A nivel de los procedimientos constructivos, el conjunto de los textos se caracteriza por la yuxtaposición de voces, planos y secuencias narrativas, así como también por el entramado cuidadoso de una exterioridad siempre pródiga en atractivas descripciones de las distintas ciudades con un trabajo sutil en torno a la interioridad de los personajes. Temor, culpa, hastío, alegría y desconcierto, entre otros tantos sentimientos, escanden los pasos de los viajeros por la terra incognita a donde los han llevado su deseo y sus fantasmas. Por su parte, los relatos “Manjar del diablo”, “El retorno” y “Un café llamado adiós” se instalan con éxito en el género fantástico convirtiendo el viaje en una experiencia de carácter sobrenatural.

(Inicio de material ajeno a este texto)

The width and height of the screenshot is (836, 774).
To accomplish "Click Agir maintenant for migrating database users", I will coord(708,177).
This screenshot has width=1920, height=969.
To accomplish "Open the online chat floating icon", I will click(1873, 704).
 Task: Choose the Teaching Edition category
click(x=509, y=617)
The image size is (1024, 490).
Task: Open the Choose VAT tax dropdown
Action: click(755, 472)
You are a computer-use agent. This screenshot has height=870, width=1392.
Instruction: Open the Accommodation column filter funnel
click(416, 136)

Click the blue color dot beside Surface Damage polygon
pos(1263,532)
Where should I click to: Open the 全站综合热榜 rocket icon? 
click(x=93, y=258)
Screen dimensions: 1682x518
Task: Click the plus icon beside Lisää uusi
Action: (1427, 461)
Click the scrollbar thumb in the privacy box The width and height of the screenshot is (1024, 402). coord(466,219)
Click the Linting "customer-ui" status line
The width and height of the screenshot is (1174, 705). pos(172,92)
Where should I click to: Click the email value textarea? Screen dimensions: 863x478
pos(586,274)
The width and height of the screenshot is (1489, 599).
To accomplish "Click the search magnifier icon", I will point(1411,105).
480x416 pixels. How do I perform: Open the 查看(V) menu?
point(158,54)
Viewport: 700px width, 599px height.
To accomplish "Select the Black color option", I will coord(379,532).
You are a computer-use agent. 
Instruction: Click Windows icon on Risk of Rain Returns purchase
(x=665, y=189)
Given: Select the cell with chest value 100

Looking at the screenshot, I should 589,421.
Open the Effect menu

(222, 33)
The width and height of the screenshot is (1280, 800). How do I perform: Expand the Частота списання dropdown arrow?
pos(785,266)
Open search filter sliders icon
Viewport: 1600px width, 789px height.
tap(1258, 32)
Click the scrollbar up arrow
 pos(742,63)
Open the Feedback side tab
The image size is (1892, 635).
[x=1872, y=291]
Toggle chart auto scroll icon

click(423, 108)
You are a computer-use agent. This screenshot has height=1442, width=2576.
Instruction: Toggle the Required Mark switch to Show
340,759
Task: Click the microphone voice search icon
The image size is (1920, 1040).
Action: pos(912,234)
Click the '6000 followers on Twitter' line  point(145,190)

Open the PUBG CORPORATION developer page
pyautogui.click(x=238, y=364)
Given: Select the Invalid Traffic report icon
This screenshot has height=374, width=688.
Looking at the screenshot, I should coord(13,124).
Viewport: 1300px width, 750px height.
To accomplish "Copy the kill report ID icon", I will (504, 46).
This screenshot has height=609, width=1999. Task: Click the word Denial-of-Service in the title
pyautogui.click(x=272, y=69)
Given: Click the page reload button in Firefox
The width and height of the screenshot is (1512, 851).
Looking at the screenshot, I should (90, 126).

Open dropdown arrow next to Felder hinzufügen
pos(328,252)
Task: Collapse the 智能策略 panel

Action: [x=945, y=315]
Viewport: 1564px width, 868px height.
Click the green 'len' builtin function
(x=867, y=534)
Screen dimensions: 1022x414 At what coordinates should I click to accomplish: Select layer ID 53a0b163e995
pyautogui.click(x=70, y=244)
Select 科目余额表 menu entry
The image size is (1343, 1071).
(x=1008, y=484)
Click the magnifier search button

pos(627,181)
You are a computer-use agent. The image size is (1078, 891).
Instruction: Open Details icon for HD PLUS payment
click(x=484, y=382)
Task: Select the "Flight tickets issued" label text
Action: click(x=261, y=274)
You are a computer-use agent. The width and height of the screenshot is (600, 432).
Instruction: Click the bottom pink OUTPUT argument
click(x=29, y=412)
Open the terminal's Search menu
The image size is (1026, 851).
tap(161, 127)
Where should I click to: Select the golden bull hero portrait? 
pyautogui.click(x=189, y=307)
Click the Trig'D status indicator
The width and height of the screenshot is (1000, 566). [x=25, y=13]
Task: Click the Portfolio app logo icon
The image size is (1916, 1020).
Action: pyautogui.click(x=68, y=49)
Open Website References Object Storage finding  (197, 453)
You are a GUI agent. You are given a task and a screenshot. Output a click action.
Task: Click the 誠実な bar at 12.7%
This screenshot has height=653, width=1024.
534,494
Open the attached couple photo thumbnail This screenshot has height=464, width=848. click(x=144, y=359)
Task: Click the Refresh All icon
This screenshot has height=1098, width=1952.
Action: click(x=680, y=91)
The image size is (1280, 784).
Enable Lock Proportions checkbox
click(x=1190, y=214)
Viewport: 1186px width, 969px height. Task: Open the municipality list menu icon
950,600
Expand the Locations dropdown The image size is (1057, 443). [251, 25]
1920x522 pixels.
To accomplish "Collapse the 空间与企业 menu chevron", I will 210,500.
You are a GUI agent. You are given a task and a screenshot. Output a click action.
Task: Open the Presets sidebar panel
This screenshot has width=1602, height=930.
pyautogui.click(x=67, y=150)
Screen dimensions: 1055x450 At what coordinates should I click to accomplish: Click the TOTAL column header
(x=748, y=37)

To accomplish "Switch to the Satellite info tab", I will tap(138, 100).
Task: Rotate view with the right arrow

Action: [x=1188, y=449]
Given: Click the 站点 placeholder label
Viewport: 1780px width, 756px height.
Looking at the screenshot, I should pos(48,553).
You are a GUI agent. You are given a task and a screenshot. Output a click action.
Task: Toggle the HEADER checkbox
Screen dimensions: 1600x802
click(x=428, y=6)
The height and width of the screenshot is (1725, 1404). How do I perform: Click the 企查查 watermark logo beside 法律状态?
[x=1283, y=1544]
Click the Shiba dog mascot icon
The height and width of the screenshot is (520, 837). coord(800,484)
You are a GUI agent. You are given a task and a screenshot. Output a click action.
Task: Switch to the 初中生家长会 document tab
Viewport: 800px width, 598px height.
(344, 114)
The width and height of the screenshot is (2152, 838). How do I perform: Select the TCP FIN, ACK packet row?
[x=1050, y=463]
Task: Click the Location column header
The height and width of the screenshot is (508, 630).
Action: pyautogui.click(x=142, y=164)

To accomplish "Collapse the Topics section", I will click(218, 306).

César Aira sostiene que la literatura de viajes está en decadencia debido a que los viajes del presente no conllevan los mismos inconvenientes que caracterizaban a los del pasado y que justificaban el placer de la excursión y su ulterior relato. Yo objetaría que las vicisitudes del viajero no se han extinguido en esta época y que, aunque así fuera, existen aún buenas razones para narrar esa experiencia. Los personajes de Mariel Pardo apuntalan mi observación: para ellos encontrar lo que se busca es siempre un excelente motivo para partir hacia lo desconocido y volver para contarlo. Aunque la pesquisa desemboque a veces en decepción, aunque la travesía en desértico camello, al igual que todo deseo, nunca alcance la soñada estrella que lo orienta.
· Aira, César. “El viaje y su relato”. Diario El país, sábado 21 de julio de 2001.
· Wolfzettel, Friedrich. Les discours du voyageur. París, Presses Universitaires de France, 1996.